Are you really who you say you are

Personally I have never pretended to be someone I am not and you get what you see. I always did the job I have been trained for and always tried to do it better. Doing your job right and well is all you need to do.

However, living here on the Costa del Sol, I can see how tempting and how easy it can be to be someone or something else. With a bit of P.R., a lot of charity event attendances and quite a lot of bullshit I could have been a descendant from German aristocracy with Jewish ancestors and quite easily be known as Prickly von Cohen.

But there is a trick in reinventing yourself in the first place and this is that you must inject just a tiny amount of truth, just a little something that appears reasonable but that cannot be easily checked.

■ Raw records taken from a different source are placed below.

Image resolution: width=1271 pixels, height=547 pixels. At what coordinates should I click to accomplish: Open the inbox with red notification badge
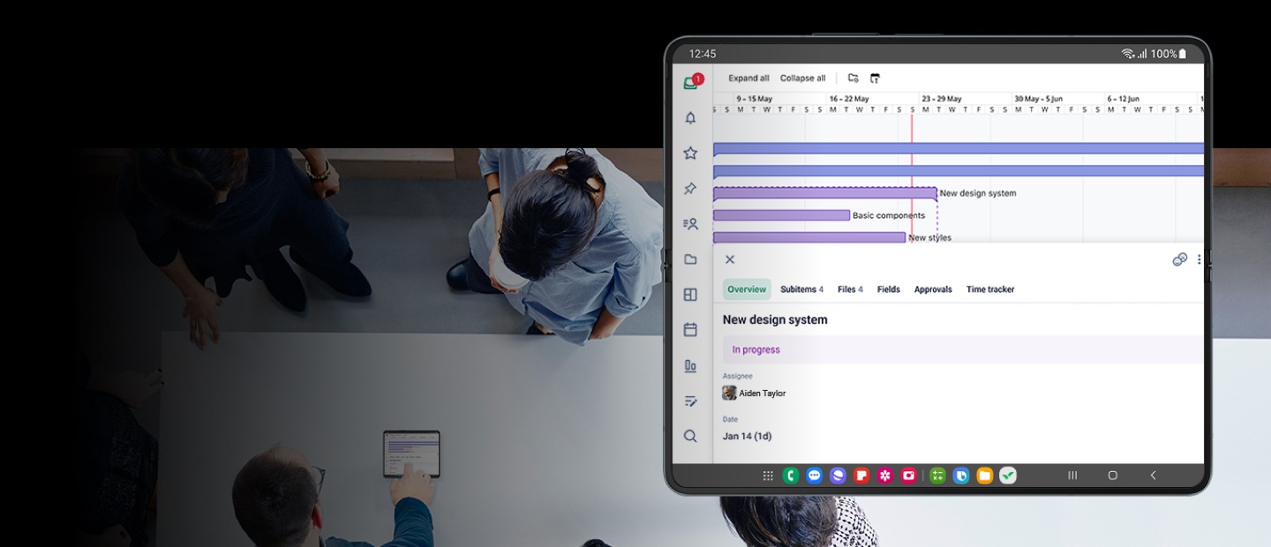click(692, 82)
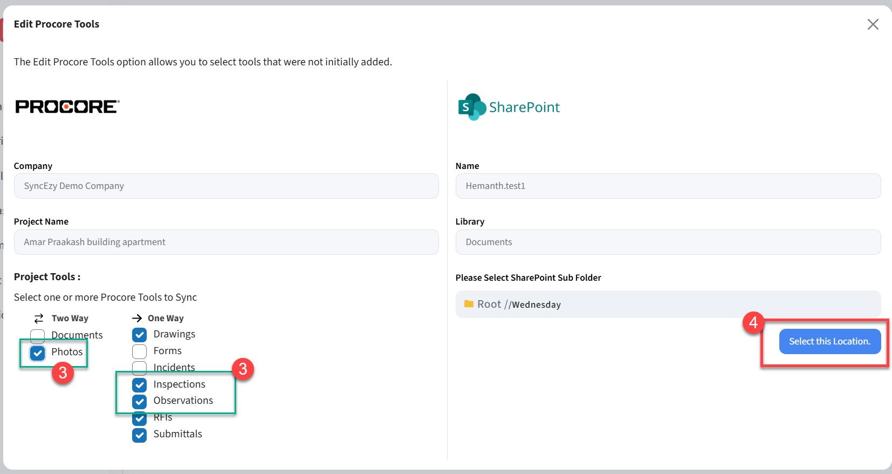
Task: Uncheck the RFIs checkbox
Action: click(140, 418)
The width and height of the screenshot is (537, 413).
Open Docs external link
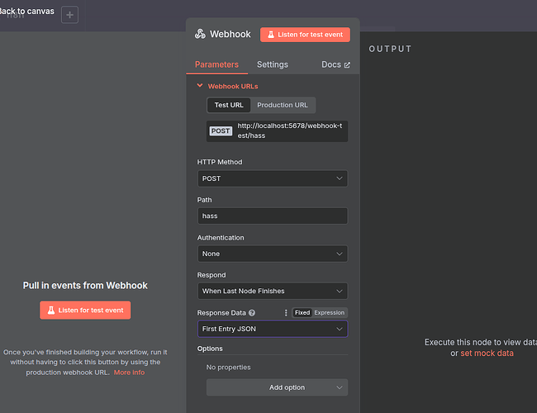pyautogui.click(x=335, y=64)
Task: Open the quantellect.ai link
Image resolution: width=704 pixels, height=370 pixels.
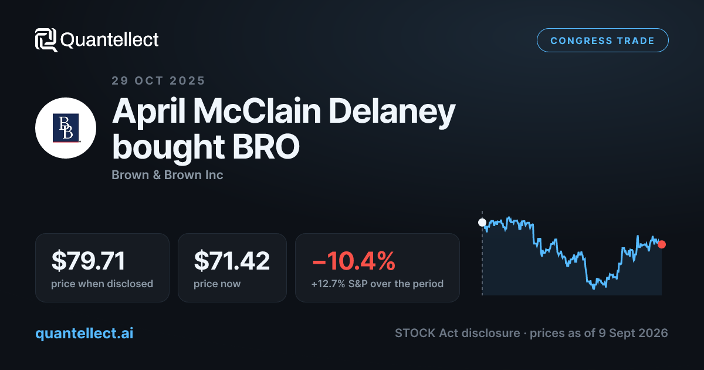Action: 84,333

Living on the Costa for the number of years that I have, I have seen some incredible transformations; from some rich business man’s humble bit on the side mistresses to company directors of all types of businesses, normally something of which they know nothing about, yet suddenly they seem to have studied and trained for it since childhood.

Businesses usually set up with payoffs from said rich men when they were replaced by younger models or when they decided to stay with the smarter wife, when the mistress was the cheaper option out (no kids).

Common sense should also tell these transformers, as I call them, that if they used one organ on their bodies to get where they are, there’s no point now trying to use another organ (the brain) to suddenly become the female version of Stephen Hawkins.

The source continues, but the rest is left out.